— START DOCUMENT SECTION —
Re: [Xen-devel] [PATCH] x86/spec-ctrl: Scrub stale segment registers on leaky hardware

From: Jan Beulich <jbeulich@suse.com>
To: Andrew Cooper <andrew.cooper3@citrix.com>
Cc: Xen-devel <xen-devel@lists.xenproject.org>,
	"Wei Liu" <wl@xen.org>, "Roger Pau Monné" <roger.pau@citrix.com>
Subject: Re: [Xen-devel] [PATCH] x86/spec-ctrl: Scrub stale segment registers on leaky hardware
Date: Mon, 12 Aug 2019 10:00:10 +0200	[thread overview]
Message-ID: <87885176-366e-3eb1-4427-25c977694a0e@suse.com> (raw)
In-Reply-To: <20190809171623.25657-1-andrew.cooper3@citrix.com>

On 09.08.2019 19:16, Andrew Cooper wrote:
> --- a/docs/misc/xen-command-line.pandoc
> +++ b/docs/misc/xen-command-line.pandoc
> @@ -1914,7 +1914,7 @@ By default SSBD will be mitigated at runtime (i.e `ssbd=runtime`).
>   ### spec-ctrl (x86)
>   > `= List of [ <bool>, xen=<bool>, {pv,hvm,msr-sc,rsb,md-clear}=<bool>,
>   >              bti-thunk=retpoline|lfence|jmp, {ibrs,ibpb,ssbd,eager-fpu,
> ->              l1d-flush,l1tf-barrier}=<bool> ]`
> +>              l1d-flush,stale-seg-clear,l1tf-barrier}=<bool> ]`
>   
>   Controls for speculative execution sidechannel mitigations.  By default, Xen
>   will pick the most appropriate mitigations based on compiled in support,
> @@ -1986,6 +1986,12 @@ Irrespective of Xen's setting, the feature is virtualised for HVM guests to
>   use.  By default, Xen will enable this mitigation on hardware believed to be
>   vulnerable to L1TF.
— END DOCUMENT SECTION —
— START DATASET SECTION —
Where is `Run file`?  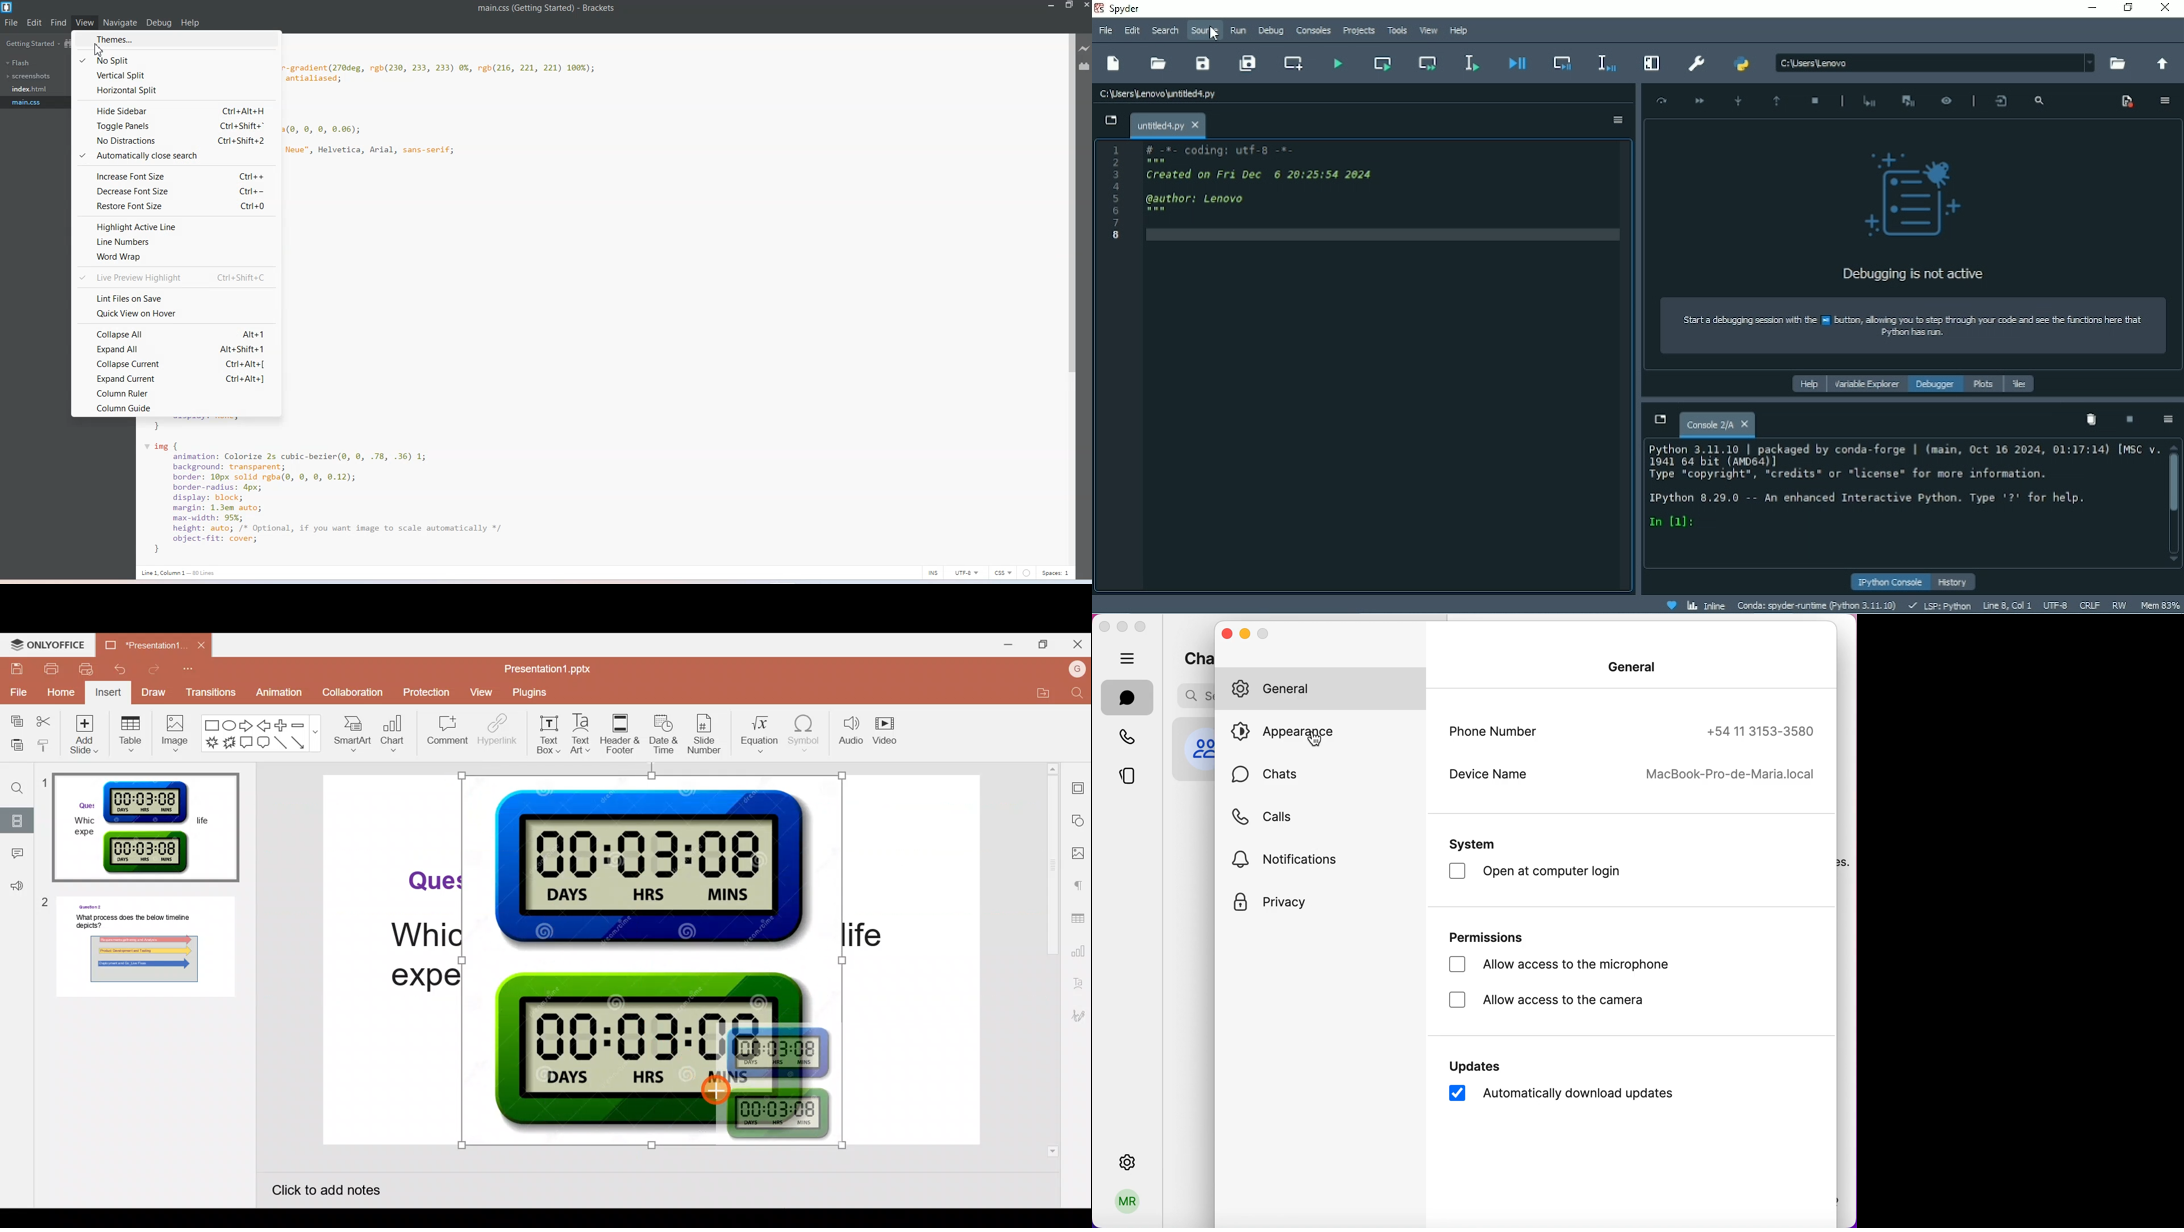 Run file is located at coordinates (1336, 64).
— END DATASET SECTION —
◆ **REQUIREMENT**:
From the mailing-list reply about scrubbing stale segment registers, extract the text starting at "In-Reply-To: <20190809171623.25657-1-andrew.cooper3@citrix.com>" and ending at "### spec-ctrl (x86)". The data isn't needed here.

◆ **EXERCISE SOLUTION**:
In-Reply-To: <20190809171623.25657-1-andrew.cooper3@citrix.com>

On 09.08.2019 19:16, Andrew Cooper wrote:
> --- a/docs/misc/xen-command-line.pandoc
> +++ b/docs/misc/xen-command-line.pandoc
> @@ -1914,7 +1914,7 @@ By default SSBD will be mitigated at runtime (i.e `ssbd=runtime`).
>   ### spec-ctrl (x86)